The route follows the alignment of the King's Highway, a colonial road built in 1733 that linked Lancaster and Philadelphia. The road was laid out by the provincial government of Pennsylvania along what was once known as "Old Peter's Road," a trade route used by the French-Canadian fur trader Peter Bisaillon (1662-1742). Bisaillon's route probably followed even older Indian trails. When Pennsylvania first legislated routes in 1911, what would become PA 340 was legislated as Legislative Route 142, which ran from Lancaster to White Horse before turning south to Gap. By 1926, Legislative Route 142 was paved. PA 340 was assigned in 1928 to the alignment extending from US 222/PA 240 (Horseshoe Road) east of Lancaster to US 30/PA 1 in Gap via White Horse. US 222/PA 240 was designated along the current alignment west to US 30/PA 1 (now PA 462) while the current route east of White Horse existed as an unpaved road with small paved sections west of PA 82 and north of Thorndale. In 1937, the eastern terminus was rerouted at White Horse to head east to US 30 (now US 30 Bus.) in Coatesville, following its current alignment east to Wagontown before following Wagontown Road to Coatesville, with an extended PA 897 replacing the former PA 340 designation between White Horse and Gap. By 1940, the western terminus was extended to US 22 (Herr Street) east of Harrisburg, following its current alignment (which replaced US 222) to US 30, which it ran concurrent with through Lancaster. From here, PA 340 headed west to Marietta, where it formed a concurrency with PA 441 before making a turn to the north and continuing through Elizabethtown to Hershey. At Hershey, PA 340 turned to the northwest and continued to Union Deposit, where it headed west toward Harrisburg. At this time, the entire length of PA 340 was paved. In the 1940s, the eastern terminus of PA 340 was rerouted to its current location at US 30 (now US 30 Bus.) in Thorndale.
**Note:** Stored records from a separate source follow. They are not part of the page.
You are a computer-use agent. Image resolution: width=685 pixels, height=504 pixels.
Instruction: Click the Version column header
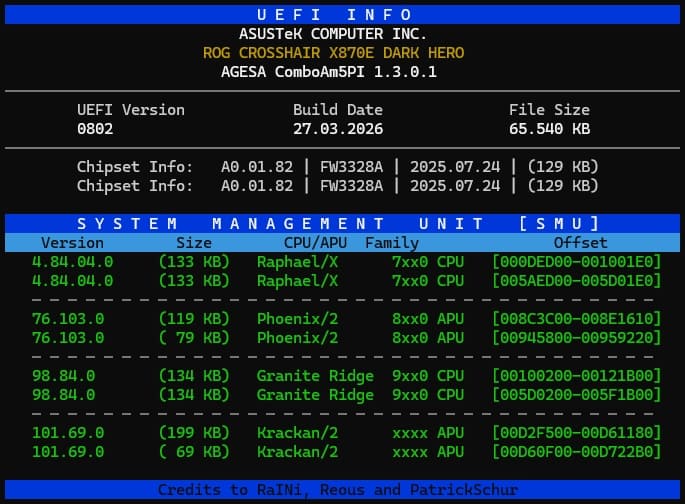[72, 242]
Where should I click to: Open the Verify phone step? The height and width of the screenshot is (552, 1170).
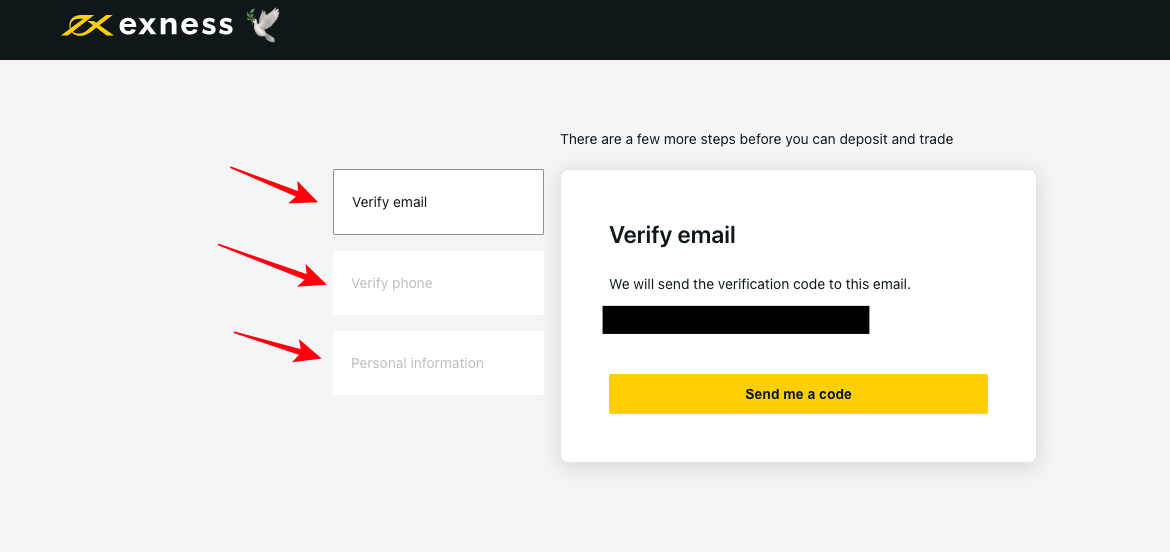pos(438,283)
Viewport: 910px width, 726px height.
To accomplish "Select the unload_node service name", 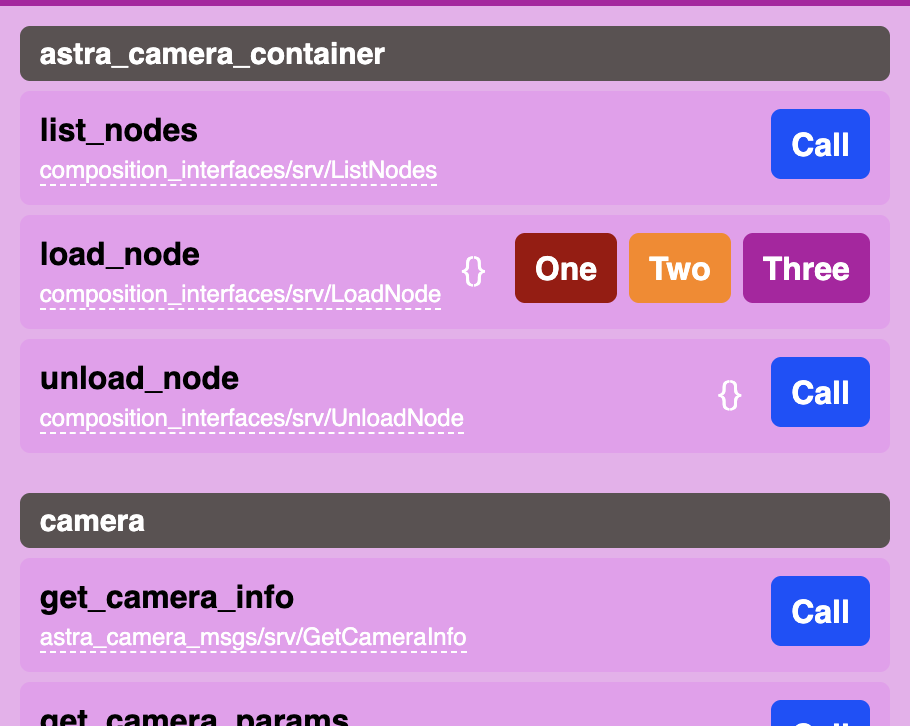I will click(x=139, y=378).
The western terminus of PA 340 was cut back to US 422 in Hershey in the 1950s, with the former route between Harrisburg and Hershey becoming unnumbered Union Deposit Road, Hockersville Road, and Fishburn Road. By 1962, the western terminus of PA 340 was cut back PA 441 in Marietta, with an extended PA 743 replacing the route between Hershey and Marietta. The western terminus was truncated to its current location at PA 462 by 1970, with PA 23 extended west to replace the former designation between Marietta and Lancaster.

==Major intersections==

County: Location; mi; km; Destinations; Notes
Lancaster: East Lampeter Township; 0.000; 0.000; PA 462; Western terminus
1.351: 2.174; US 30 – York, Harrisburg, Coatesville, Philadelphia; Interchange; no access from US 30 west
3.820: 6.148; PA 896 south (Eastbrook Road) to US 30 – Strasburg; Northern terminus of PA 896
Leacock Township: 8.521; 13.713; PA 772 west (Newport Road); Western end of PA 772 concurrency
8.704: 14.008; PA 772 east (East Newport Road); Eastern end of PA 772 concurrency
Salisbury Township: 13.896; 22.363; PA 897 north (Springville Road); Western end of PA 897 concurrency
14.422: 23.210; PA 897 south (White Horse Road) – Gap; Eastern end of PA 897 concurrency
Chester: West Caln Township; 17.680; 28.453; PA 10 north (Compass Road) – Honey Brook; Western end of PA 10 concurrency
17.828: 28.691; PA 10 south – Parkesburg; Eastern end of PA 10 concurrency
Coatesville–Valley Township line: 24.604; 39.596; PA 82 – Brandywine Manor, Coatesville
Caln Township: 29.248; 47.070; US 30 – Exton, Coatesville; Interchange
30.064: 48.383; US 30 Bus. (Lincoln Highway) – Downingtown, Coatesville; Eastern terminus
1.000 mi = 1.609 km; 1.000 km = 0.621 mi Concurrency terminus;

==PA 340 Alternate Truck==

Pennsylvania Route 340 Alternate Truck is a truck route that bypasses a weight-restricted bridge over the West Branch Brandywine Creek, on which trucks over 21 tons and combination loads over 25 tons are prohibited. The route follows PA 10, US 30, and PA 82 through the western portions of Chester County, Pennsylvania. The route was signed in 2021.